Posted Thursday June 18th 2009
by Nikesh ShuklaA few weeks ago, we launched a competition on Twitter, Facebook and this here blog
We asked people to either Tweet or blog or comment on our Facebook page with the last line to the fictional fiction book Abracadeathra. We had some hilarious responses, which we have collated here for you. Bear in mind that some of the responses from Facebook and the blog were a little naughty and didn't stick to just one sentence, but then, we weren't hugely prescriptive- it's still been loads of fun sifting through them!
Twitter entries:
@EllieLevenson: #booktrust He'd learnt his lesson; never trust a fellow magician.
@rebeccawoodhead 'Magda did horror flicks. Them two tricked him good' said Inspector Dex. 'Ma's face? Rubber. Fortune? Vanished. Worked like magic'#booktrust
@josie_henley He thought she’d be dead.
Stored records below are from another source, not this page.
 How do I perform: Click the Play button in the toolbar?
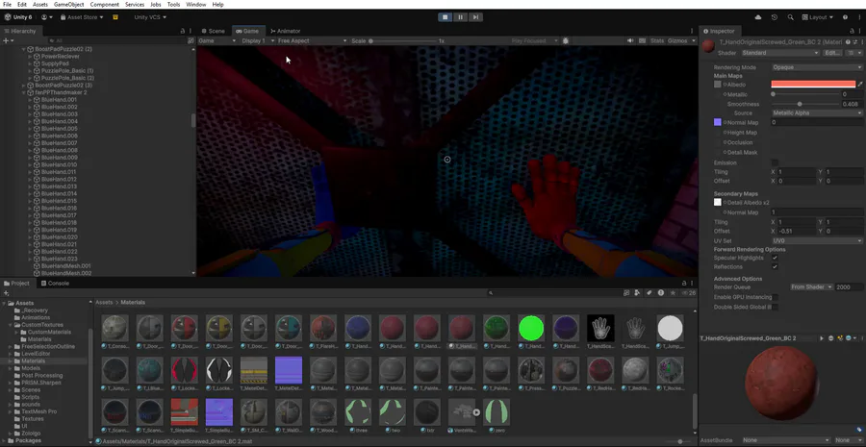coord(445,17)
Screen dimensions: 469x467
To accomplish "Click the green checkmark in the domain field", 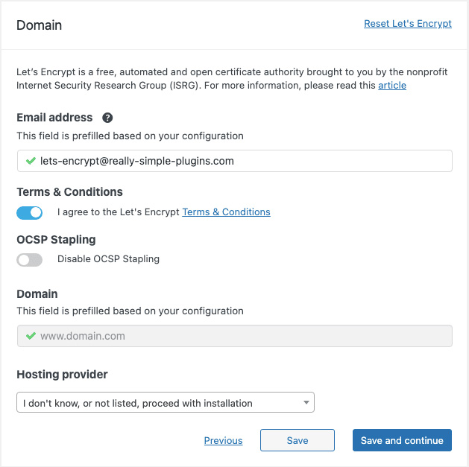I will 31,336.
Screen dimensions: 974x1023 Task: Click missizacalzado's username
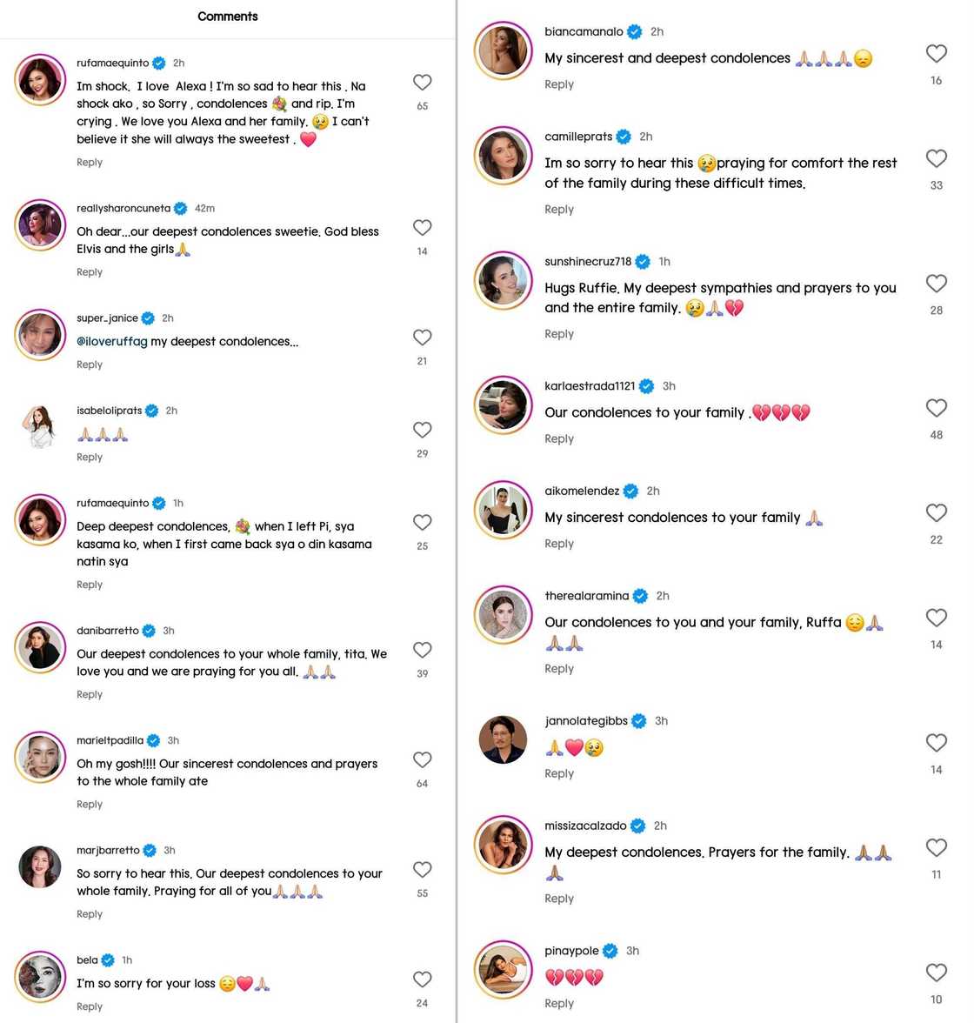(x=585, y=826)
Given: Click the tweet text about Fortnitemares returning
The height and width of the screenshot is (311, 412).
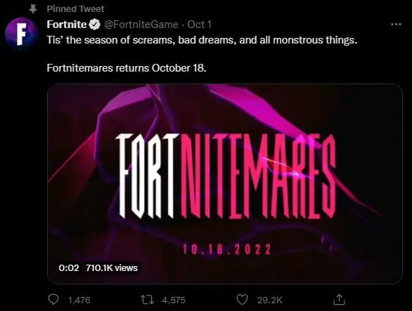Looking at the screenshot, I should click(x=127, y=68).
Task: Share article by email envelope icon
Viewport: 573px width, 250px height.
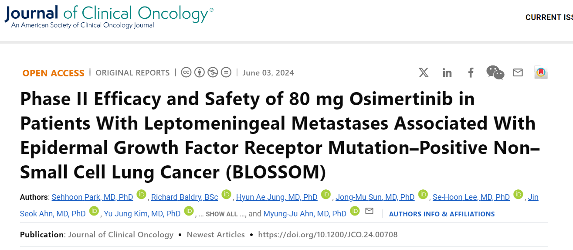Action: pyautogui.click(x=518, y=72)
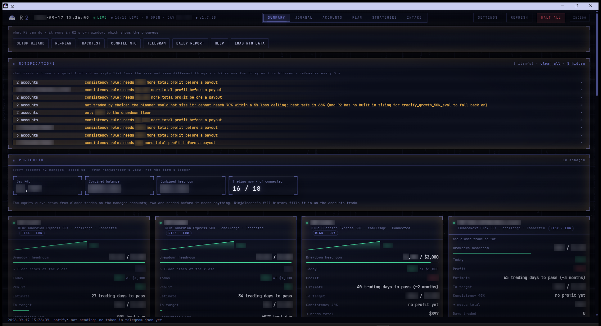This screenshot has height=326, width=601.
Task: Launch the Setup Wizard
Action: [x=31, y=43]
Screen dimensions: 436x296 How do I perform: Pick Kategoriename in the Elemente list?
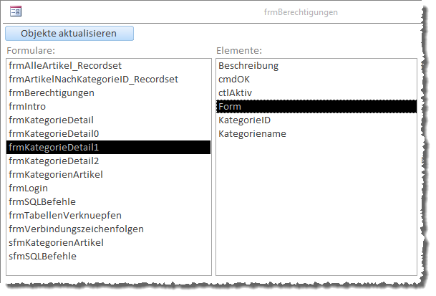(252, 133)
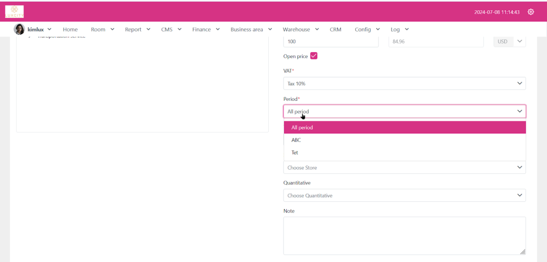The image size is (547, 262).
Task: Uncheck the Open price checkbox
Action: pyautogui.click(x=314, y=56)
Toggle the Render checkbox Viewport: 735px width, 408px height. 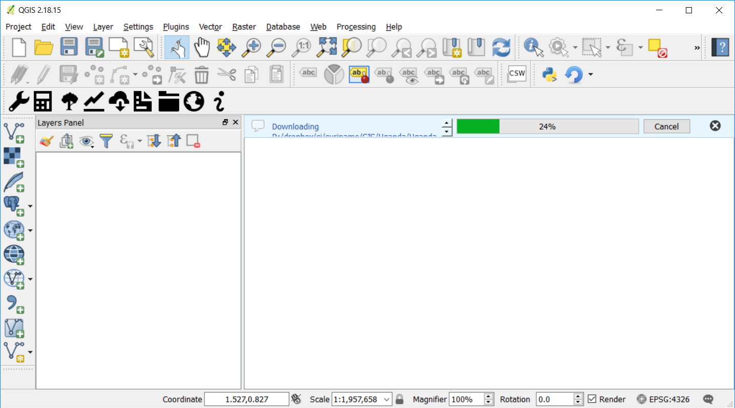tap(592, 399)
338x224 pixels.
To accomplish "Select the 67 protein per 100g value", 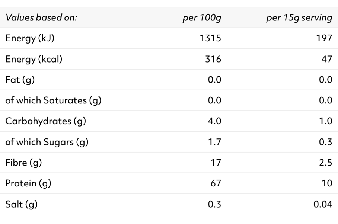I will pyautogui.click(x=216, y=183).
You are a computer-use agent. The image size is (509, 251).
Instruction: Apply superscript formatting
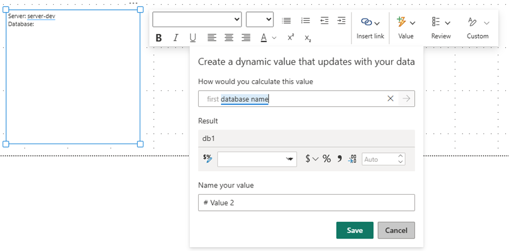(x=291, y=38)
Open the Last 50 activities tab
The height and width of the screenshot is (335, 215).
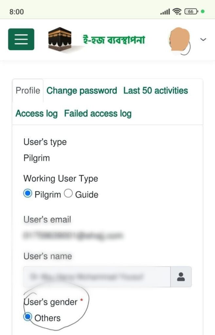click(155, 91)

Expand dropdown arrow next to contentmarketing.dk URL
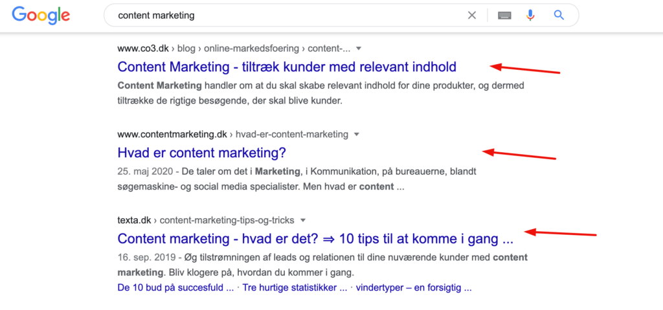coord(357,135)
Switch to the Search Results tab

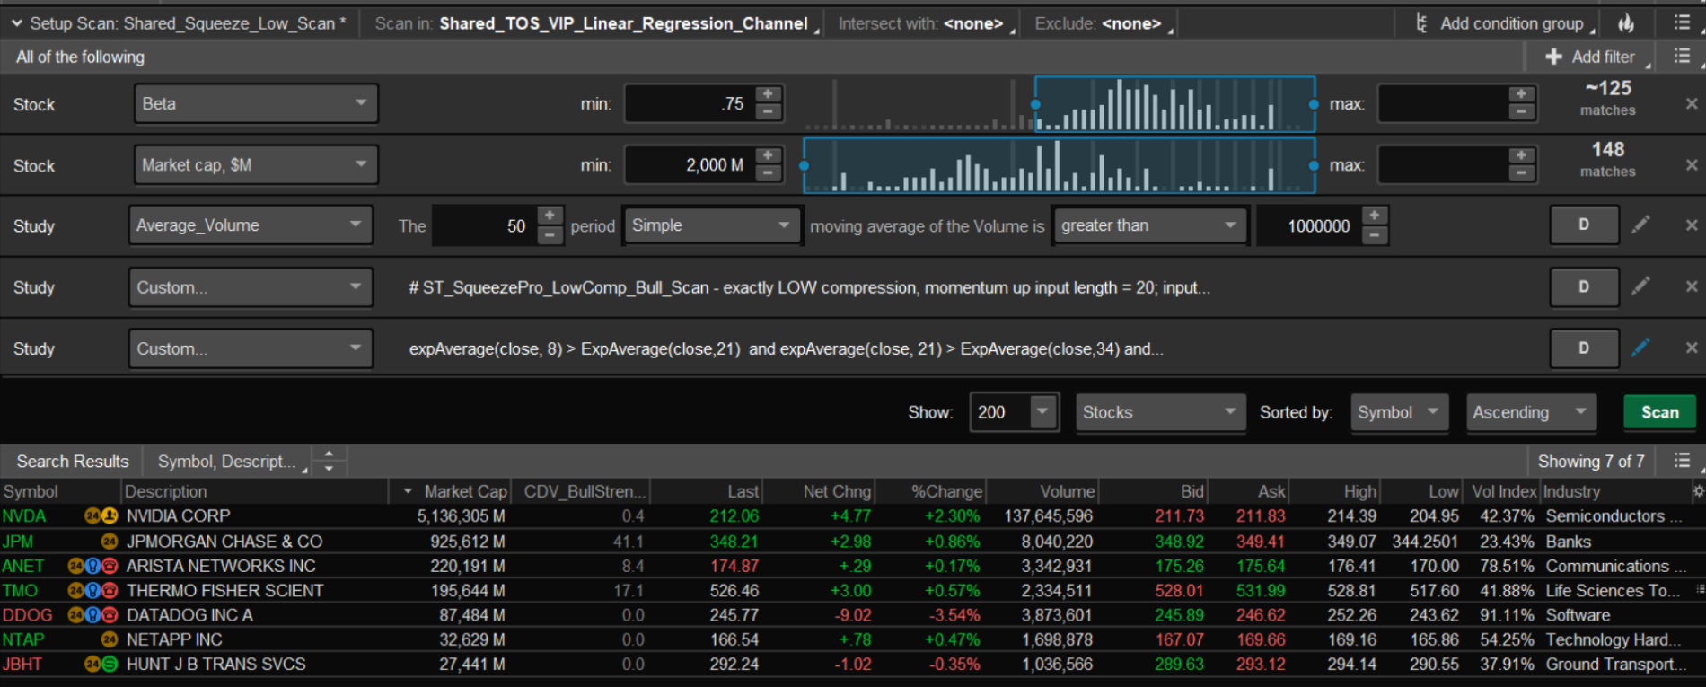[x=73, y=462]
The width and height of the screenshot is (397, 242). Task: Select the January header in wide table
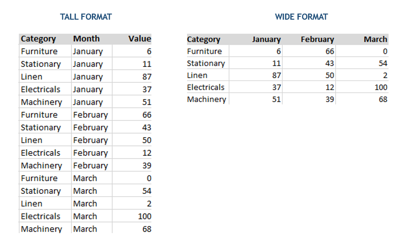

As she burned the money, Radford saw he’d cut Magda’s windscreenwiper leads by mistake, not the brake #booktrust
@chaletfan #booktrust "My real name?" said Magda. "My real interest in you? I will never reveal it in less than 140 characters - so you'll never know!"
@Renmeleon #booktrust "Magda herself wasn't even sure." I posted the entire ending on both your blog on and Facebook. I couldn't leave…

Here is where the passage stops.